The Gene Expression Omnibus at the National Center for Biotechnology Information was queried for available data sets specific for 'HCC' and 'clinical data.' Genes that passed filtering and normalization criteria were analyzed using the class comparison and prediction functions in BRB-ArrayTools. Ingenuity pathway analysis software was used to identify potential gene networks up- or down-regulated.
The file GDS274, which measured gene expression in primary HCC lesions with or without hepatic metastases from a cohort of Chinese patients, was identified as an appropriate data set and was imported into BRB-ArrayTools. 9984 genes passed filtering criteria. Clinical data demonstrated alpha fetoprotein (AFP) >100 ng/mL predictive of worse survival (HR 5.87, 95% confidence interval: 1.11-31.0). A class comparison between patients with an AFP >100 and those with AFP <100 demonstrated 92 genes to be differentially expressed. Ingenuity pathway analyses demonstrated the top networks associated with the observed gene expression.
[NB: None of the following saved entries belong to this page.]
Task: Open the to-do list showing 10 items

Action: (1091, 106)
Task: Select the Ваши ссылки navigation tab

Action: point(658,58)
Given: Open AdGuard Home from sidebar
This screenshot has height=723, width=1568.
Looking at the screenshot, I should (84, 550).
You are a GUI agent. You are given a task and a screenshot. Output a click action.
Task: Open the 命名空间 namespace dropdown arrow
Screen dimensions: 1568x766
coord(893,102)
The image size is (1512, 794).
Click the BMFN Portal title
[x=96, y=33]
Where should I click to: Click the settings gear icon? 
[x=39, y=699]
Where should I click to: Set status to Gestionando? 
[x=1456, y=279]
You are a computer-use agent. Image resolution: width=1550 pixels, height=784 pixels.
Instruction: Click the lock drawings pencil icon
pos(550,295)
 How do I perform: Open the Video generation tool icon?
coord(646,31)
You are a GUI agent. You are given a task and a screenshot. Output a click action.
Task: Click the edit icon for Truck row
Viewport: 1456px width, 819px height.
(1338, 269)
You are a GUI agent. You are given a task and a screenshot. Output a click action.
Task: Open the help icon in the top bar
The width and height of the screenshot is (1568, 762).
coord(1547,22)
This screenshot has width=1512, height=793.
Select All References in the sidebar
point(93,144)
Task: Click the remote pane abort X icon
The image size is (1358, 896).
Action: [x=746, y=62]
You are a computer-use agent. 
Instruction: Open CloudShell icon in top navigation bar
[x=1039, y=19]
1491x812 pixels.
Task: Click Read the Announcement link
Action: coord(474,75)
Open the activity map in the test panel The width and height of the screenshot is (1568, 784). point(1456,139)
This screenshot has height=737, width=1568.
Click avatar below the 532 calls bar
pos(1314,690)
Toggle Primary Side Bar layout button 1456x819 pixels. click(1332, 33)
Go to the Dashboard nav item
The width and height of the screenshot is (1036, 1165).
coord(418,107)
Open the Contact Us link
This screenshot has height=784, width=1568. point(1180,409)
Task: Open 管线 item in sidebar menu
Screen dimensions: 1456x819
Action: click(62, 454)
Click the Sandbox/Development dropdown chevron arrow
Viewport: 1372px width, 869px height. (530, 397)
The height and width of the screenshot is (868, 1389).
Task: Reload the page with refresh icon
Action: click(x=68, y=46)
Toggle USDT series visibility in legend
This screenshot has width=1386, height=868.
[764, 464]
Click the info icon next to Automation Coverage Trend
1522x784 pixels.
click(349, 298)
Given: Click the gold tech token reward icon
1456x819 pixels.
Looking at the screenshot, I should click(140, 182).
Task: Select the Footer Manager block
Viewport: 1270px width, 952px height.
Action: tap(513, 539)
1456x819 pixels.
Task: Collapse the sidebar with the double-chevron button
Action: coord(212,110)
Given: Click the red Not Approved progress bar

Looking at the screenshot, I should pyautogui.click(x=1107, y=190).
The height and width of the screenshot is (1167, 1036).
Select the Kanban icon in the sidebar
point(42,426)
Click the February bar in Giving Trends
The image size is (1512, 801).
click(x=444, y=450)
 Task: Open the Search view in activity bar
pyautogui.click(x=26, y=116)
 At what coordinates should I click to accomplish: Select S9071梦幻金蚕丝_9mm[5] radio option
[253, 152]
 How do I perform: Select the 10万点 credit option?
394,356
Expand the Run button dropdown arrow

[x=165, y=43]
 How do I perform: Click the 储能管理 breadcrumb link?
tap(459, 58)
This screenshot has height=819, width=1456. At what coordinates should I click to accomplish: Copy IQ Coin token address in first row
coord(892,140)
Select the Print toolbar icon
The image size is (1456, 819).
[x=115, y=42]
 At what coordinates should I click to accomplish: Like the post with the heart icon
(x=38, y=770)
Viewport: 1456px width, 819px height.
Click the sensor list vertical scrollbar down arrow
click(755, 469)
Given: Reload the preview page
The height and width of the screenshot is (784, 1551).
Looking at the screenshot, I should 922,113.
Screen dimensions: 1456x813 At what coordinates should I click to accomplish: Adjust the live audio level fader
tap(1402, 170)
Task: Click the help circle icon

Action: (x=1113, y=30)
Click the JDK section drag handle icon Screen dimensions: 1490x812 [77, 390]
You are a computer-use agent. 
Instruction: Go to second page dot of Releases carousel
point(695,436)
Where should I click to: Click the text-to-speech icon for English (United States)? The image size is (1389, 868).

Using available HCC microarray data, we identified genes differentially expressed based on AFP >100. Canonical pathway analysis demonstrated functional gene pathways and associated upstream regulators. This study maximizes the use of publicly available data by generating new findings. Secondary analyses of these data sets should be considered by investigators before embarking on new genomic experiments.